Thursday, February 18, 2010

Thursday after Ash Wednesday

“I have set before you life and death, the blessing and the curse.” It's a choice common to the Old and New Covenants, and today we hear the terms of both. Moses, speaking on God's behalf to Israel, lays out the terms very simply and clearly. Obey God's commandments; love Him and walk in His ways; if you do so He will bless you and you will prosper in the Promised Land. If you turn aside from His way to follow other gods, you will perish. Not easy to carry out, Israel will yet fail time and again - but clearly stated.

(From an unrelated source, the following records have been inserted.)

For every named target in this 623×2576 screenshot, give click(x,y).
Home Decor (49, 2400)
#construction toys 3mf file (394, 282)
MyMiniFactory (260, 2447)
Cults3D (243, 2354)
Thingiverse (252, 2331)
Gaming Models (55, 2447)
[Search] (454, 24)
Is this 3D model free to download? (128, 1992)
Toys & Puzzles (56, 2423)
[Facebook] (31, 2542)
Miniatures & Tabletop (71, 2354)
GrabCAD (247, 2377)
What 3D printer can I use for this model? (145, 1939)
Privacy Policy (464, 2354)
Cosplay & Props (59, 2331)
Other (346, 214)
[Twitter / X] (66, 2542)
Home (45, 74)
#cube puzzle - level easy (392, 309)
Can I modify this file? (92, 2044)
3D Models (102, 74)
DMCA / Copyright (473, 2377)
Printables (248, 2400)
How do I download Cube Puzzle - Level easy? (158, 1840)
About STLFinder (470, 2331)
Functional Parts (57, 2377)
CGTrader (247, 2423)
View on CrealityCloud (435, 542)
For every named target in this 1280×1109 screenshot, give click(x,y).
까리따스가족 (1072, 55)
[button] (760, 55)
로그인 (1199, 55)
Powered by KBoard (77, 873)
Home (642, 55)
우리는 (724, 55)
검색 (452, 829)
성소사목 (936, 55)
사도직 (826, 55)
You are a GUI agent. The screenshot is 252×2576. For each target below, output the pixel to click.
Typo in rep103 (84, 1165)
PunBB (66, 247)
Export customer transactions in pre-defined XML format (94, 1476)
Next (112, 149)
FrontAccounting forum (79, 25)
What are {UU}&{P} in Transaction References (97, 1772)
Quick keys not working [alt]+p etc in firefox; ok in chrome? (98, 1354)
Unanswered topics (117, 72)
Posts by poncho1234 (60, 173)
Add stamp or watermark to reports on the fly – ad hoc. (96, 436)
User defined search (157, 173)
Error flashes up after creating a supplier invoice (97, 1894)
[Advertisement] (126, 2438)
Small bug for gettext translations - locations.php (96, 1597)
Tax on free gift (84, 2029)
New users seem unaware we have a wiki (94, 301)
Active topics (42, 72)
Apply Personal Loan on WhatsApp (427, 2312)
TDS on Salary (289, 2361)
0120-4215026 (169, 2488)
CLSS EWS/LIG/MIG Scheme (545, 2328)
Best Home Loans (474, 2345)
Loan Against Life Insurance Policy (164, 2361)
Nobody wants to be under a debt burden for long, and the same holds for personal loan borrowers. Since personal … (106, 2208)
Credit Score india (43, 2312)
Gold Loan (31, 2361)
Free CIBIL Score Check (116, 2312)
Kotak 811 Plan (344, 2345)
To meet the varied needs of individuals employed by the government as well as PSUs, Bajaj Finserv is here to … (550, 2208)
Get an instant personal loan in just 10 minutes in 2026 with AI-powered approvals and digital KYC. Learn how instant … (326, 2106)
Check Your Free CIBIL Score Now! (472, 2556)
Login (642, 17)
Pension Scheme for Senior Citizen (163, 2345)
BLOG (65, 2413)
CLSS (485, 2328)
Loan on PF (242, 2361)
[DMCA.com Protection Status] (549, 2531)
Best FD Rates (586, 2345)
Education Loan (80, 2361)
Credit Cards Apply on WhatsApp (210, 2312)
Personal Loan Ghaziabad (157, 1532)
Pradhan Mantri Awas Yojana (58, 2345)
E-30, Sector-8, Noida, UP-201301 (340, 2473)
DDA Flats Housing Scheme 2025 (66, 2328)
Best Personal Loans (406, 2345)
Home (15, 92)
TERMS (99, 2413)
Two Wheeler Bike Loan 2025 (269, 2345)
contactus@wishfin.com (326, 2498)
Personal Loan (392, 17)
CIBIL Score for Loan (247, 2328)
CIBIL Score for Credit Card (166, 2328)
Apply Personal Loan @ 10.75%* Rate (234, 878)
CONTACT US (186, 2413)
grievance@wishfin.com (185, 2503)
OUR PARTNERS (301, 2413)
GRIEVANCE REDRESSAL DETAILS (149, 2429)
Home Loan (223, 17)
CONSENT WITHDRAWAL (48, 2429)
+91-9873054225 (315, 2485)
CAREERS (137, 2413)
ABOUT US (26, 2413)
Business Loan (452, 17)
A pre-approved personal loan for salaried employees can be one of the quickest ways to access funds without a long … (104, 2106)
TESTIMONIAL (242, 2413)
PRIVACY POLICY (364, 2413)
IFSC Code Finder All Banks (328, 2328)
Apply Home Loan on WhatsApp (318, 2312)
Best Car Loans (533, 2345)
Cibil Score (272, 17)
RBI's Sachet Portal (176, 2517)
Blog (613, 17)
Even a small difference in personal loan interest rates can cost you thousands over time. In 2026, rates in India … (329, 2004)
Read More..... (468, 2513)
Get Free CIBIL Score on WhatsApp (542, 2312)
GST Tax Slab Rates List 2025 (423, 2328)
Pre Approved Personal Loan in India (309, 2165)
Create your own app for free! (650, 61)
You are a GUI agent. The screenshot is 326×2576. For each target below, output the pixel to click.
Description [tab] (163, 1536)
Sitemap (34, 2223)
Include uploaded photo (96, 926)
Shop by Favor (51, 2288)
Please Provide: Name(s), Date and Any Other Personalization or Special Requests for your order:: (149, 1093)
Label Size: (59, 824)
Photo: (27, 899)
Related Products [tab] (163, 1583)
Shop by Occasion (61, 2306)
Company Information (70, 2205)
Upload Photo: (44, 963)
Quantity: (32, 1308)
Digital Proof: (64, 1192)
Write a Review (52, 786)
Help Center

Christ, in speaking of the New Covenant, turns that basic choice on its head. To walk in His way is to follow Him to the Cross. Saving your life is losing it; losing your life is saving it. There's no sense in it but there it is. It's been pointed out that of the Apostles, the only one who did not face martyrdom was also the only one who stood beneath the Cross. Christ was not speaking only to the Apostles, though, but to all: we all face the same choice, and we face it not once only, but daily. It comes in moments and encounters so small we hardly notice them at all, nor know the effect they have. Sometimes the way to the Cross leads us to other towns and lands, as when Christ left Israel for Samaria. More often, we need only follow Him down our own street, we need only look around us in our ordinary day-to-day.